The Ukrainian authorities have already made enormous strides in this direction by passing a package of legislation that reduces raider attacks and land-related schemes, makes land data publicly accessible, and allows local communities to plan land use.

But there is much more legislation around land governance that is needed to ensure all the benefits of land reform for every Ukrainian. And just passing the laws is not enough – once that is done, there is the need to draft implementing regulations, to set up institutions to administer these regulations, and to actually implement measures.

Moreover, for improved land governance to lead to more investment, and thus income, it is especially important that Ukrainian landowners or land users be aware of their rights and how to exercise them, and have these rights protected. This is particularly true for small and medium farmers. They must be able to have any actual or attempted violations of their rights redressed quickly. Farmers and other private participants must know how to use land as collateral to access credit. Banks and other financial institutions must be able to professionally assess the value of the collateral and have the incentives to lend to smaller borrowers. Once relevant laws and regulations are in place, there is thus a need for a broad-based legal awareness and a financial literacy campaign.

All of this takes time – and time is running out.

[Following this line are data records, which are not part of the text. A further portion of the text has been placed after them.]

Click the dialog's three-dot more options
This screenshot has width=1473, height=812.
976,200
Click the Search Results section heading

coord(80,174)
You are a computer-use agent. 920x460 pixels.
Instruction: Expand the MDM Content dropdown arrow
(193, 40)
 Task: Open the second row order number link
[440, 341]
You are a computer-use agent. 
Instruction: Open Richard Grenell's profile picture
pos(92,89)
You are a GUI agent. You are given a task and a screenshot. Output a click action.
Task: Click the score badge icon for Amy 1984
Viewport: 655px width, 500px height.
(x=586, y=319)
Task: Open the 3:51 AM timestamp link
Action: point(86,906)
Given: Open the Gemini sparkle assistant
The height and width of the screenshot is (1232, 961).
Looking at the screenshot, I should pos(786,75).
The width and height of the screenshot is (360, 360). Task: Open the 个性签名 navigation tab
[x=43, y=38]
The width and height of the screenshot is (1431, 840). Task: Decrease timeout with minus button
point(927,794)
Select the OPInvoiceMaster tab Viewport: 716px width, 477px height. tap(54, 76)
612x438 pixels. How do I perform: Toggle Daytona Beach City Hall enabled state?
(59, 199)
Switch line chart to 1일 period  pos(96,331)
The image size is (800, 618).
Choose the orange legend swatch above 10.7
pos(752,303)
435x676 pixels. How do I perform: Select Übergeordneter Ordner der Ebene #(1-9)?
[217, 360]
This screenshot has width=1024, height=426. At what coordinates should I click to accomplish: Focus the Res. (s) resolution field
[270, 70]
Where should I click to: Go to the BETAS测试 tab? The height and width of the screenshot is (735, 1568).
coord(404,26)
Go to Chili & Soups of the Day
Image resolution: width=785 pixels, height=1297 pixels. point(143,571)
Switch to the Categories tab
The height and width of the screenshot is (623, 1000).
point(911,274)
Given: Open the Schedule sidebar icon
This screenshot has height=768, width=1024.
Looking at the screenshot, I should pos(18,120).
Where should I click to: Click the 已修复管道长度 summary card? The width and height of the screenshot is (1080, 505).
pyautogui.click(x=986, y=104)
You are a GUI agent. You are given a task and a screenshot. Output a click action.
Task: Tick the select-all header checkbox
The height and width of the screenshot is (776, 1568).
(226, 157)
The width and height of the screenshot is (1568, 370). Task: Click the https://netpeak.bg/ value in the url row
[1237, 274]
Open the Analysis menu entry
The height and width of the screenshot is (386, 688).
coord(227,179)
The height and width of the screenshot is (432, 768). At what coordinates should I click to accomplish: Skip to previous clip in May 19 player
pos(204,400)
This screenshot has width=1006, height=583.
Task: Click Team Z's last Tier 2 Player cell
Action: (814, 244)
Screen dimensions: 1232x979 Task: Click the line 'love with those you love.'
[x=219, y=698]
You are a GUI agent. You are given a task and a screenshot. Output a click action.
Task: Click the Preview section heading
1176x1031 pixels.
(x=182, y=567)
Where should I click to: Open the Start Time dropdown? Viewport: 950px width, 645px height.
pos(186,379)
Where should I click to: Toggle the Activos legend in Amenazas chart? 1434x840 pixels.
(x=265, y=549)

By the most conservative estimates, the needed regulations, institutions and implementation could take at least nine months. The land market opens on 1 July 2021. So, it is essential to pass the appropriate laws by the end of September, at the very latest.

If this deadline is missed because of entirely avoidable delays, there is a real risk that on the date the land market opens, Ukraine will miss this golden chance. Even more, there is the danger that opening the land market in the absence of these strong legal and regulatory safeguards will result in an echo of the 1990s privatization – leaving the market vulnerable to the powerful and well connected and actually worsening land-related corruption and inequality.

Together with our partners, the World Bank has long advocated land reform as a key for Ukraine to develop the productive potential of its abundant land resources. We see this as central to revitalizing the incomes of average Ukrainians, especially in rural areas.

This is a once-in-a-generation opportunity to unlock the sector’s growth potential through investment in high value-added crops and agri-processing and, most important, to transform the welfare of millions of Ukrainians. Ukrainian parliamentarians and policymakers have to ensure that we do not miss it.